US launches probe into Chinese telcos over data concerns 


The investigation is the latest move in the US and China’s ongoing struggle for global tech dominance 

The US government is investigating Chinese telcos China Mobile, China Telecom, and China Unicom due to concerns that the firms could provide US data to the Chinese government via their US cloud and wholesale routing services.  

According to Reuters, citing three sources familiar with the matter, the US Commerce Department has subpoenaed the three companies and has completed “risk-based analyses” of China Mobile and China Telecom, but has made less progress in the probe of China Unicom. 

China Mobile, China, Unicom, and China Telecom are China’s three national mobile operators, all of which are state owned, and combined serve roughly 1.7 billion customers across the country. Beyond their domestic operations, the operators have a significant international presence, offering a wide variety of telecoms and IT services.  

In the US, however, the companies’ presence is relatively limited, having all been banned from providing telephony and broadband services by the Federal Communications Commission (FCC) due to national security concerns since 2019. The companies’ wholesale cloud services – a small part of their overall operations –  have yet to be directly impacted by sanctions. 

Now, the US government is potentially looking to extend its sanctions to cover the wholesale cloud operations, arguing that these could route US data through China where it would be more accessible to the Chinese government.   

The current probe extends to internet exchange points (PoPs) and cloud services, critical infrastructures where data interception or manipulation could occur. 

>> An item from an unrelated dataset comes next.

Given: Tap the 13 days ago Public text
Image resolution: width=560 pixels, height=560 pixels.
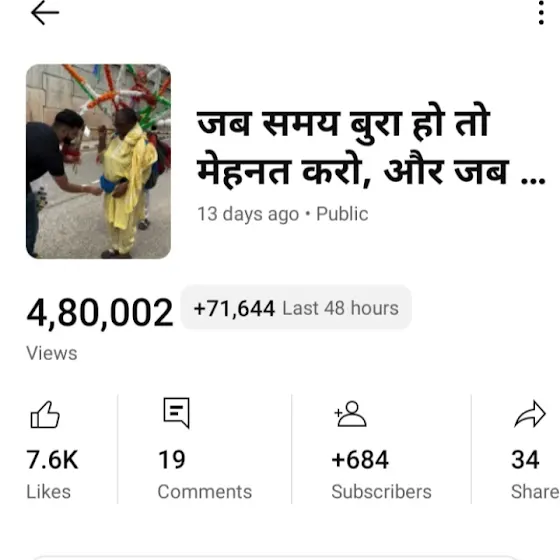Looking at the screenshot, I should click(282, 214).
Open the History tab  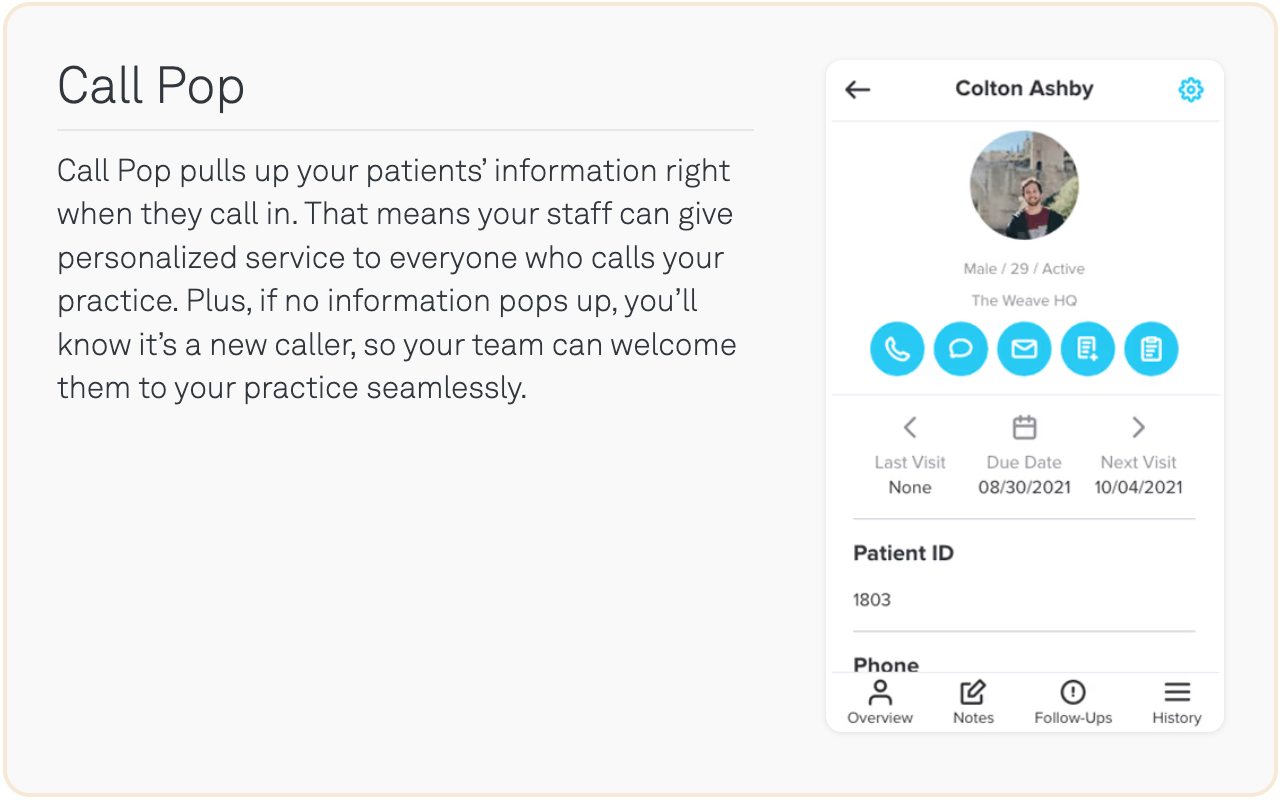coord(1177,702)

The Chinese embassy has responded to the claims, asking the US to “stop suppressing Chinese companies under false pretexts,” emphasising that China will continue to defend the rights and interests of Chinese companies. 

The investigation is part of a broader strategy by the government to mitigate security risks posed by Chinese tech firms. The issue feeds into the ongoing wider battle between the two geopolitical rivals over global tech dominance. This rivalry includes various sectors such as telecommunications, semiconductors, AI, and 5G. The US government is particularly concerned about the implications of Chinese advancements in technology on national security, intellectual property, and economic competitiveness.